Valid points. I hadn't considered the 110v thing, I don't do "site" work. All my work is domestic.

The OP did state that he currently uses a corded circular saw, but yes he is looking for a cordless solution. Your suggestion of a cordless alligator saw sounds like a good solution.
 
deWalt DWE396 alligator saw

Looks like a motorised hand saw ... much like a common reciprocating saw, but with a broader blade.

Bit of lateral thinking ...
 
deWalt DWE396 alligator saw

Looks like a motorised hand saw ... much like a common reciprocating saw, but with a broader blade.

Bit of lateral thinking ...
Slower than a circular saw, faster than a recip saw (more accurate, too). Ideal for cutting-out large beam and purlin ends when doing repairs (providing there are no nails embedded) where the 4 to 5mm kerf is of no odds.
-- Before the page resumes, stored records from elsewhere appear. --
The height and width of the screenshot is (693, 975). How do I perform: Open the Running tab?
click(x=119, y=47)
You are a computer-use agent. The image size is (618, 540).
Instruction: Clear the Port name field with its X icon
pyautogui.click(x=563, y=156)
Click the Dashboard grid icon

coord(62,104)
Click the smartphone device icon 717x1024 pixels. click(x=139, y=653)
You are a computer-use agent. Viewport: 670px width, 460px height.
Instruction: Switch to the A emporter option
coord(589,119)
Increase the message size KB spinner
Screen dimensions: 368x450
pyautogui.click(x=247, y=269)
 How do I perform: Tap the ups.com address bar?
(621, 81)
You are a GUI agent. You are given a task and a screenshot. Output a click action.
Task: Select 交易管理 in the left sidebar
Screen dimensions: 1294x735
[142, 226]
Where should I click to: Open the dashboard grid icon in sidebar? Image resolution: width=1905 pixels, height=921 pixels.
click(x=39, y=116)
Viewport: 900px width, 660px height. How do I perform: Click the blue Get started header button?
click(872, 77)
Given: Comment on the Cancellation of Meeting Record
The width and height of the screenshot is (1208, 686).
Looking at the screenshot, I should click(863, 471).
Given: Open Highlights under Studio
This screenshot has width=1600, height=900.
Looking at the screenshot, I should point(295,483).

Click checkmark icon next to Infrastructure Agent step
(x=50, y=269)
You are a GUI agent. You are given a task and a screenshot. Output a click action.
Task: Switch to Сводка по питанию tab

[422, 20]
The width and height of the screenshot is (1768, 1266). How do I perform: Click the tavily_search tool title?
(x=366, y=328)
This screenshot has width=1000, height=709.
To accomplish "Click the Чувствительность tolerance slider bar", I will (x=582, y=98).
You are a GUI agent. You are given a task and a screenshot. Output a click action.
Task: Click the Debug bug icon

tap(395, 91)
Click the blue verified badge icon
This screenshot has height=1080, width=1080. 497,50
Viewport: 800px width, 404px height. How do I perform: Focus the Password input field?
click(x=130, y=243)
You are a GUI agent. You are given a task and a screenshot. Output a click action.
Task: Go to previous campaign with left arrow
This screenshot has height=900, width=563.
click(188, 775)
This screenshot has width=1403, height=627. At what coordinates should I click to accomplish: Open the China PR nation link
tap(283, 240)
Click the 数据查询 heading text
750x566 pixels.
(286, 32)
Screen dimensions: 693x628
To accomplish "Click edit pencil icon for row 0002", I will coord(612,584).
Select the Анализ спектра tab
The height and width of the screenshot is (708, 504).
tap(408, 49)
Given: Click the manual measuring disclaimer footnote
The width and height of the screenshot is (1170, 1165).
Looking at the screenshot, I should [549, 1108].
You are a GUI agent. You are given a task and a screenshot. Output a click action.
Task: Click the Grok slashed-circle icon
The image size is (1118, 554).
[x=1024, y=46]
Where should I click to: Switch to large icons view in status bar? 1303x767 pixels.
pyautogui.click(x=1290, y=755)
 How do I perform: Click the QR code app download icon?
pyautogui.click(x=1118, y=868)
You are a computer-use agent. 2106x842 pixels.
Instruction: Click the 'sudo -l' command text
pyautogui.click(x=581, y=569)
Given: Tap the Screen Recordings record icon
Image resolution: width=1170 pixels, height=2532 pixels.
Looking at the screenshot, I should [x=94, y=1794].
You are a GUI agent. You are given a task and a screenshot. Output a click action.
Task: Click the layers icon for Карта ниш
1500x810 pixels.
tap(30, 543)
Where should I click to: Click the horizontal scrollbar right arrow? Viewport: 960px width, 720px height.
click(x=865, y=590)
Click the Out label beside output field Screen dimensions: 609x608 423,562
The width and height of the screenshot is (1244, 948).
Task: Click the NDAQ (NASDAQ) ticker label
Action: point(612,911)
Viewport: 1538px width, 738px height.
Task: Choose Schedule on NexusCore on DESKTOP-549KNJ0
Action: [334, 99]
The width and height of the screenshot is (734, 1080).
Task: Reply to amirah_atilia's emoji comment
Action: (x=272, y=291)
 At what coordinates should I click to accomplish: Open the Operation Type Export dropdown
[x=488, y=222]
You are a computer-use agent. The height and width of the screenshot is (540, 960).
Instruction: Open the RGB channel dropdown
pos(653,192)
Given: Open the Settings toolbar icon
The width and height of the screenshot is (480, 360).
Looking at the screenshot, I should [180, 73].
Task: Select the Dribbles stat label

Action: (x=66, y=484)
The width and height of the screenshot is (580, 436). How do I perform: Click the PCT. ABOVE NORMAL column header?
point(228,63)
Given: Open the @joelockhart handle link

At least that's what I use mine for as it's the only tool I can think of to use on 450 x 200mm softwood beams. Not sure that I'd want to try it as a general roofing saw, though. At around £400 new they aren't cheap, although clean second hand ones can be had for under £200 (almost always 110 volt from what I've seen). Wood blades are about £45 a set - there are also blades for insulation blocks and Poroton (cellular clay blocks). Secondary usage could be cutting firewood especially as DW have very handily introduced a FlexVolt version. Don't yet know how good that is, though, as mine is a corded model.